Italian Lentils with Veggies - Healthy: Yum-E!

Lentils are classic, prehistoric in fact. They are so cheap to prepare, yet so comforting, satisfying, filling and Yum-E! Some might think lentil and think: boring! But, Healthy; Yum-E doesn't! Ours are made with full flavor and lots of tasty, aromatic veggies!

What are lentils, anyways? LEGUMES! They are a super, whole, heart-healthy, fiber-filled, energizing, iron-rich, blood-sugar-stabilizing, cholesterol lowering, mineral, vitamin and protein packed, legume*! *nutritional information taken from The World's Healthiest Foods website — yeah, that's right, they are one of the world's healthiest foods... need I say more?


Check these legumes out... (topped with oven roasted chicken breast for added protein)

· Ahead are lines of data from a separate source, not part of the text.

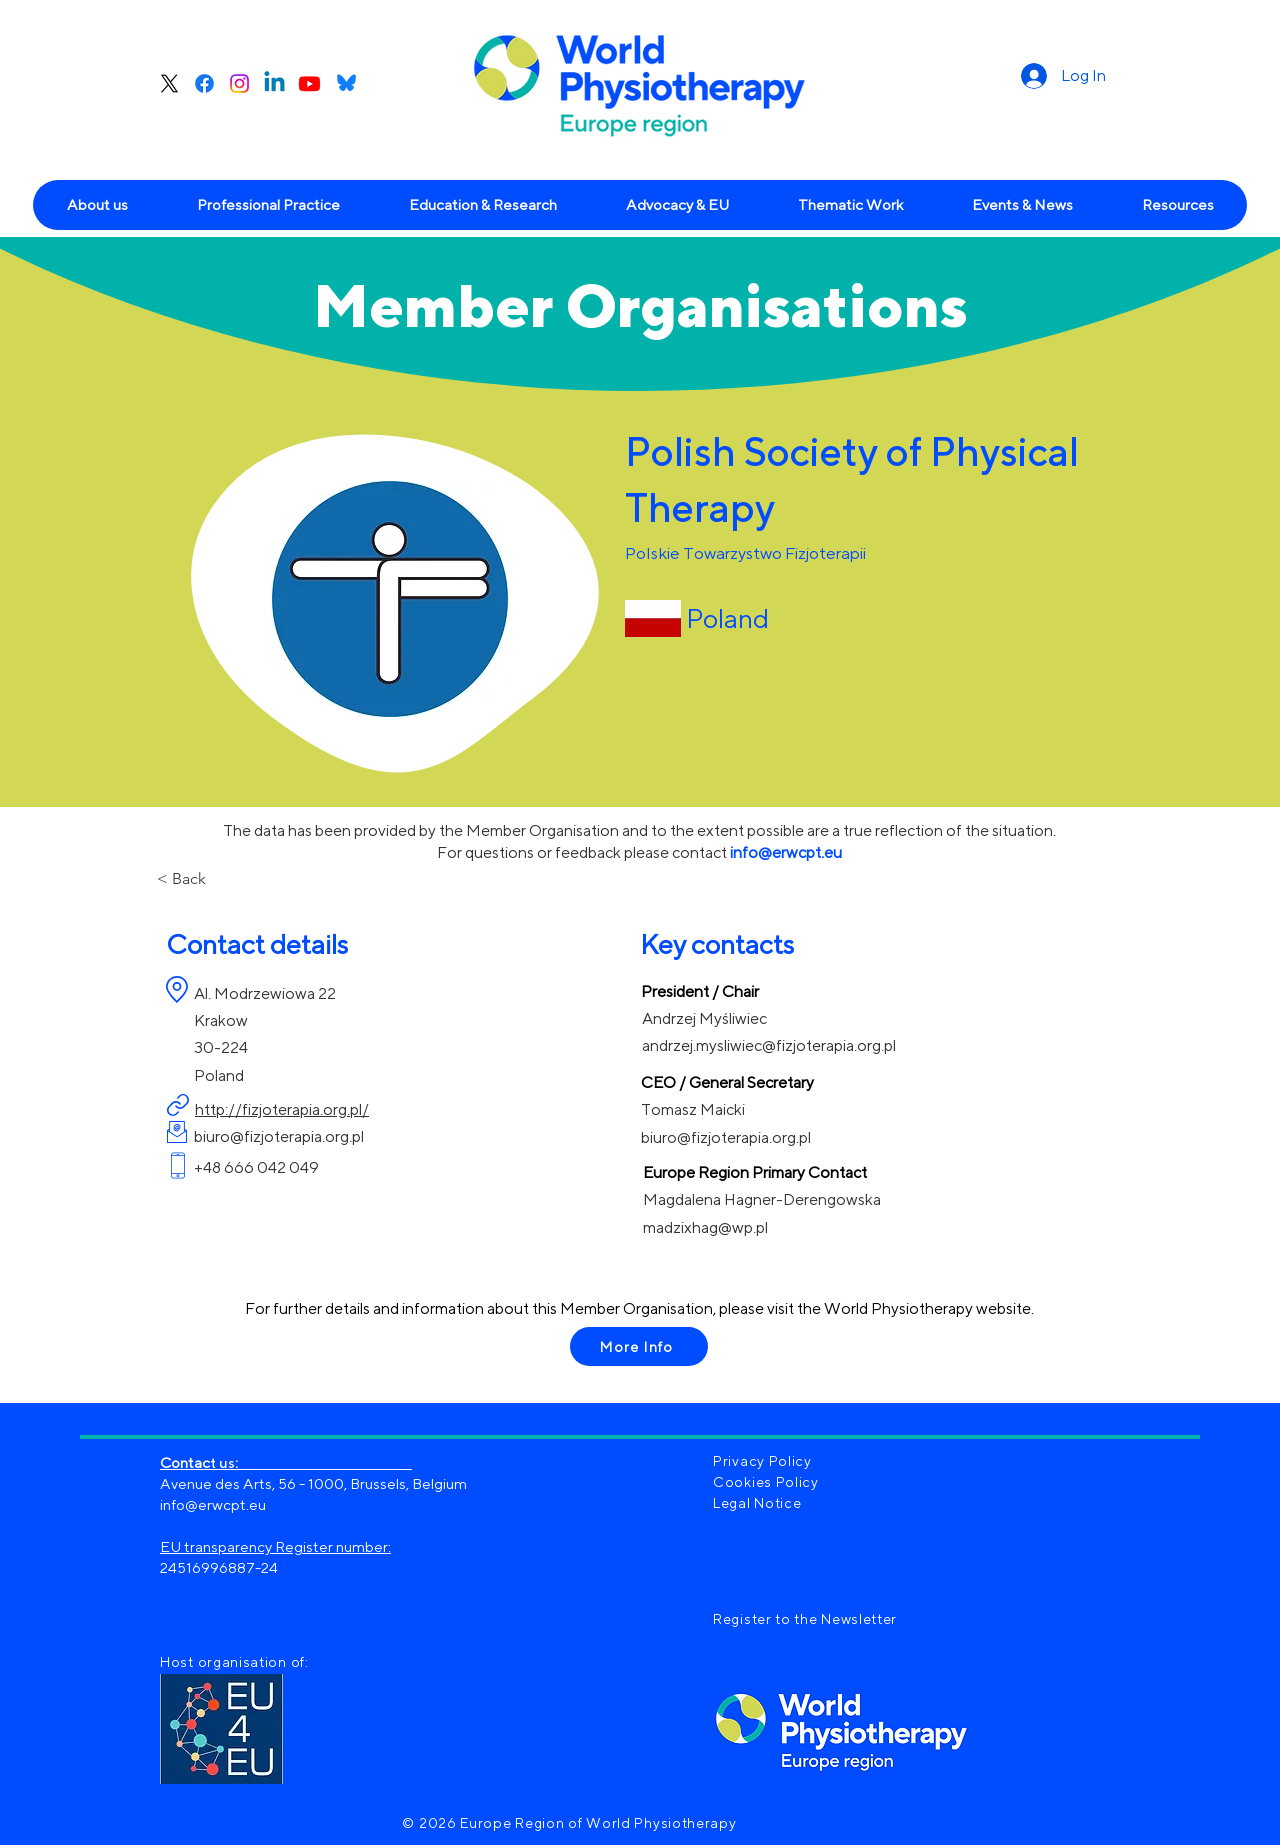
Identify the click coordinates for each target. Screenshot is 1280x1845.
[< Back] (222, 879)
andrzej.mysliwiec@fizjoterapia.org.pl (769, 1045)
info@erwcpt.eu (213, 1504)
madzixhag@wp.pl (705, 1227)
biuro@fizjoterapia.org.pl (279, 1136)
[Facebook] (204, 83)
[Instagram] (239, 83)
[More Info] (639, 1346)
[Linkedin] (274, 83)
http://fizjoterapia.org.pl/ (282, 1109)
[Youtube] (309, 83)
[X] (169, 83)
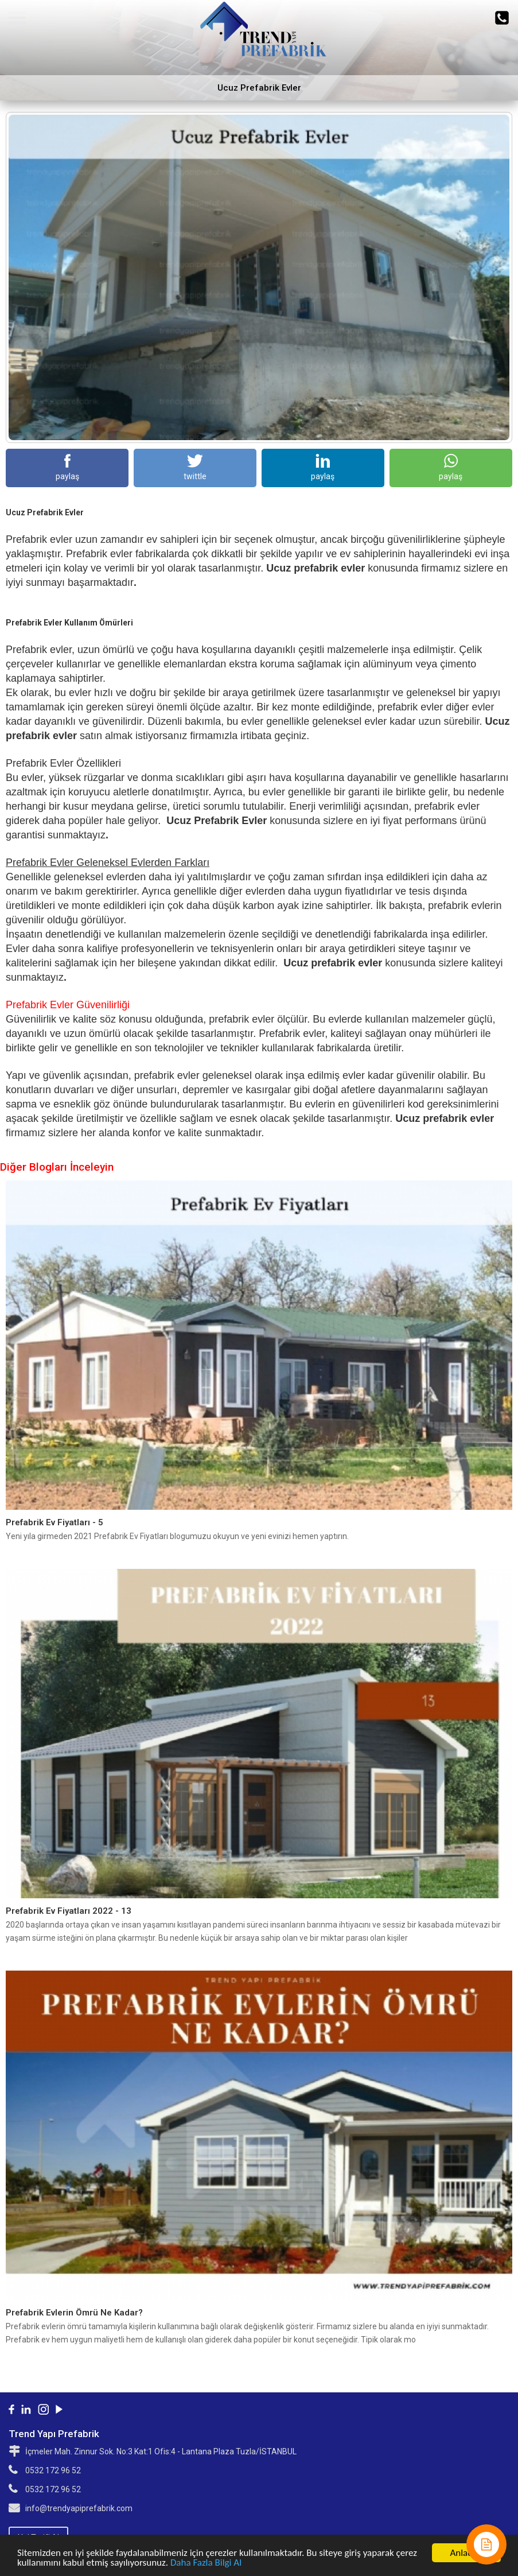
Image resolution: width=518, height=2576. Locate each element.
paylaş (67, 467)
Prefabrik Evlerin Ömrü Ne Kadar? (74, 2312)
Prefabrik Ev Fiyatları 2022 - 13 (68, 1911)
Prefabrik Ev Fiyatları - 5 (54, 1522)
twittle (195, 467)
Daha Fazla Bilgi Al (206, 2563)
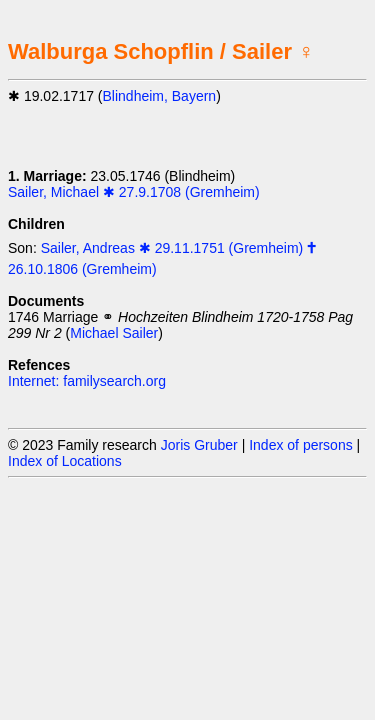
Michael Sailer (114, 333)
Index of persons (301, 445)
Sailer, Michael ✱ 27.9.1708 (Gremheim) (134, 192)
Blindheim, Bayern (160, 96)
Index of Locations (65, 461)
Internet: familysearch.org (87, 381)
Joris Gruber (199, 445)
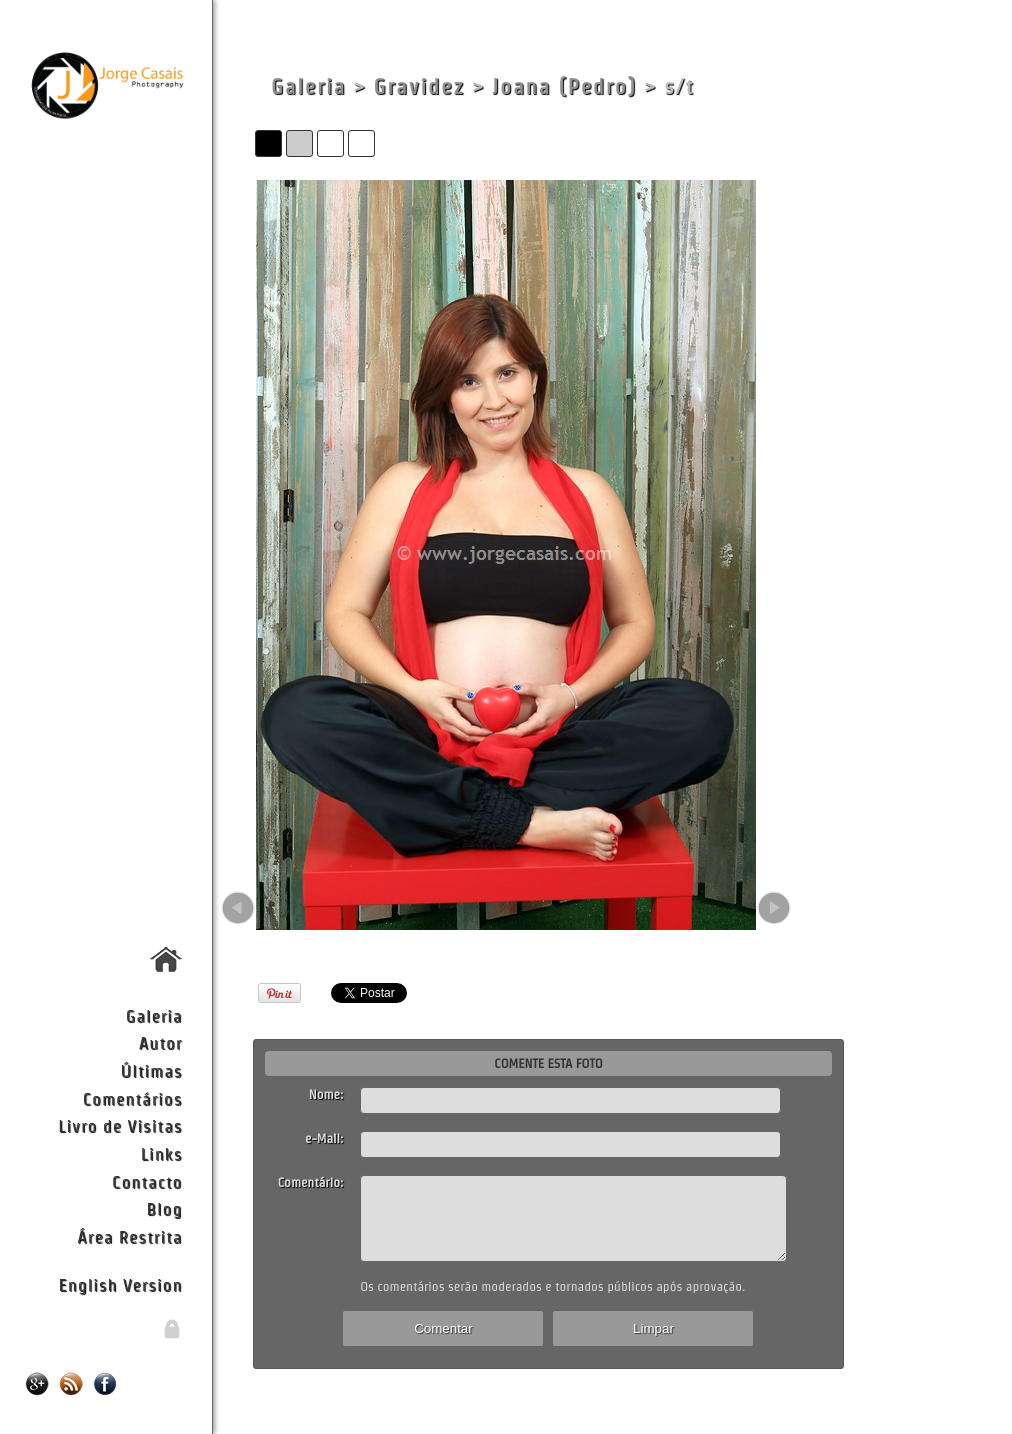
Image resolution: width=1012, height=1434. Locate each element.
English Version (121, 1284)
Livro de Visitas (120, 1125)
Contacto (147, 1181)
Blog (165, 1208)
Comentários (133, 1098)
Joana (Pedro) (564, 86)
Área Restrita (129, 1236)
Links (162, 1153)
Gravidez (418, 86)
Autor (161, 1042)
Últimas (152, 1070)
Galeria (154, 1015)
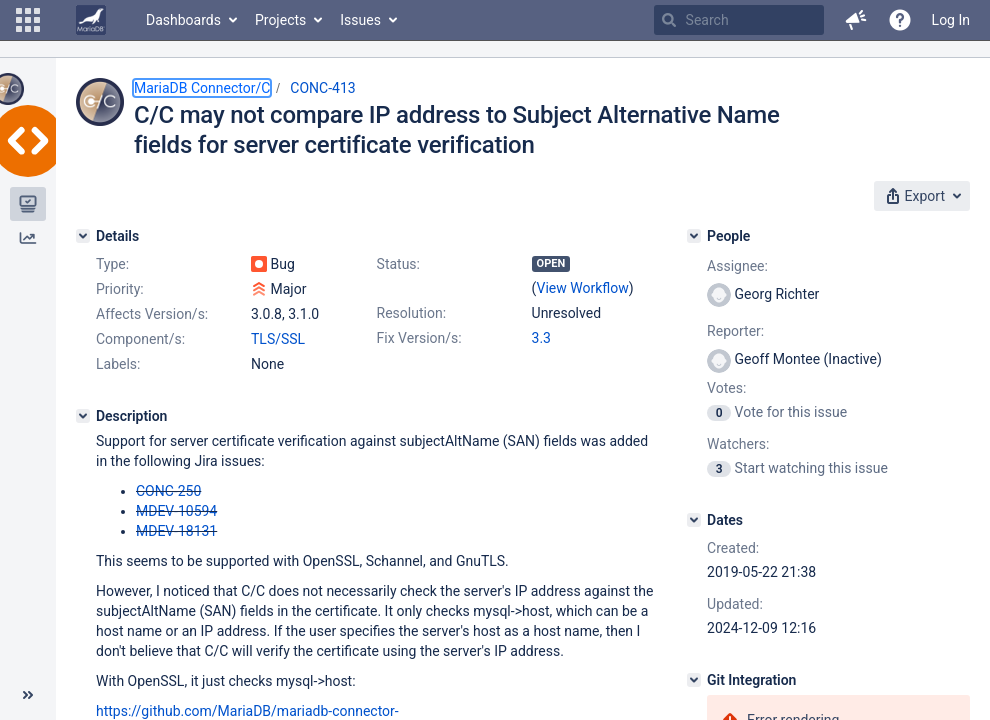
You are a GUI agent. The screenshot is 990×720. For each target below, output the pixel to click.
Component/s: (140, 339)
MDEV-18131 (176, 531)
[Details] (83, 236)
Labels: (118, 364)
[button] (28, 20)
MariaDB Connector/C (202, 88)
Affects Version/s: (152, 314)
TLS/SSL (278, 339)
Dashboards (183, 20)
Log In (951, 20)
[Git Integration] (694, 680)
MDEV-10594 (176, 511)
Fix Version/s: (419, 338)
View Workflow (583, 288)
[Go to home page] (91, 20)
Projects (280, 20)
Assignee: (737, 266)
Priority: (120, 289)
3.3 (541, 338)
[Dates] (694, 520)
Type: (112, 264)
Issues (360, 20)
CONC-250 (168, 491)
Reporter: (735, 331)
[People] (694, 236)
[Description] (83, 416)
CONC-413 (322, 88)
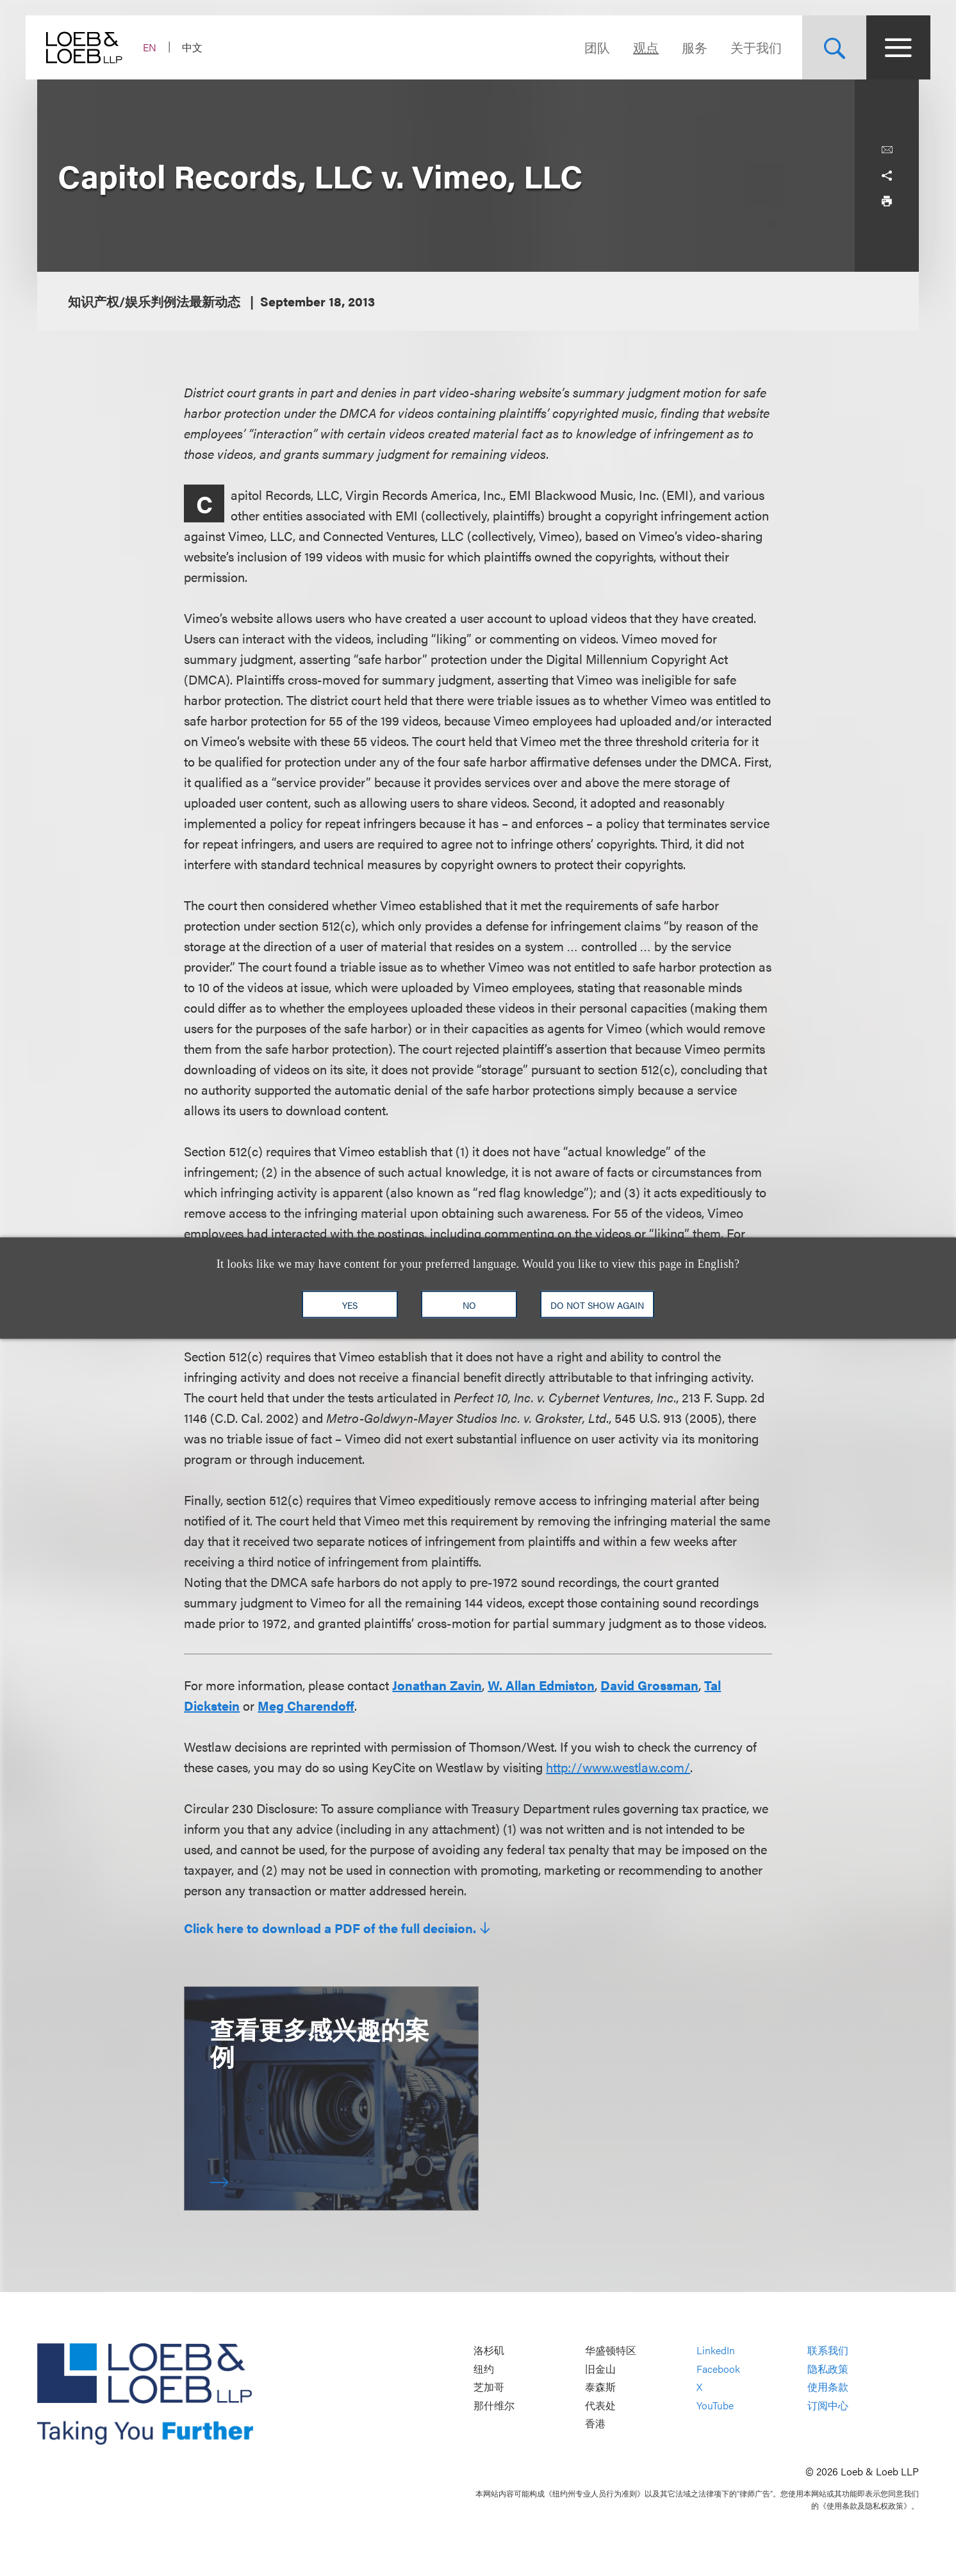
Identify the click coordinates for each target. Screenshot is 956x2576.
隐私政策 (827, 2368)
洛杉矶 (489, 2350)
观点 (634, 47)
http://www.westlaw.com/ (618, 1766)
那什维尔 (494, 2405)
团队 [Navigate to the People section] (585, 47)
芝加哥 (489, 2387)
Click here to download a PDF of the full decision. (330, 1928)
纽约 (484, 2368)
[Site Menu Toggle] (887, 47)
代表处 (600, 2405)
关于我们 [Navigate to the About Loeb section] (744, 47)
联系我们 (827, 2350)
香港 (595, 2423)
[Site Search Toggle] (823, 47)
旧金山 (600, 2368)
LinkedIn (715, 2350)
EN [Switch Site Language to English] (161, 47)
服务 (683, 47)
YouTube (715, 2405)
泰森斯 (600, 2387)
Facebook (718, 2368)
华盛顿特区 (610, 2350)
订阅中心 (827, 2405)
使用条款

Italian Lentils with Veggies

1 1/2 T. olive oil
1 medium onion, diced
1 medium red bell pepper, diced
1/2 cup carrots, diced
1/3 cup celery, plus celery leaves, diced
3 garlic cloves
2-3 t. salt, to taste
1-2 t. black pepper, to taste
1 t. dried oregano (fresh is always best - if so, add 2 t. fresh oregano)
1 t. dried basil (fresh is always best - if so, add 1 T. fresh basil, or 1 stalk - my Nonna left it whole, but you can also cut it into ribbons aka chiffonade) 
1/4 − 1 t. crushed red pepper, to taste (the more, the spicier & we like spicy!)
1 can diced tomatoes
1 cup water
1 package dried lentils
Parmesan cheese, for garnish, optional

Saute all the veggies with the olive oil & seasonings over medium heat until slightly softened in large stock pot. Add diced tomatoes, water and lentils. Bring to a strong simmer over medium-high heat, then turn heat down to medium-low, cover and cook for 25-30 minutes or until lentils are tender but NOT mushy. The best lentils, in my humble opinion, are al dente (which in Italian means "to the tooth", therefore having a slight bite). Check seasonings and add salt/pepper to taste. Serve as a side, or as a base similar to how you would use rice and top with protein of choice. As pictured above, I topped mine with oven roasted chicken breast (seasoned similarly, roasted at 375 for about 15 minutes or until fully cooked but NOT over cooked) and garnished with extra crushed red pepper and parmesan cheese.

Nutritional information to come

Italian Lentils with Veggies - Healthy: YUM-E!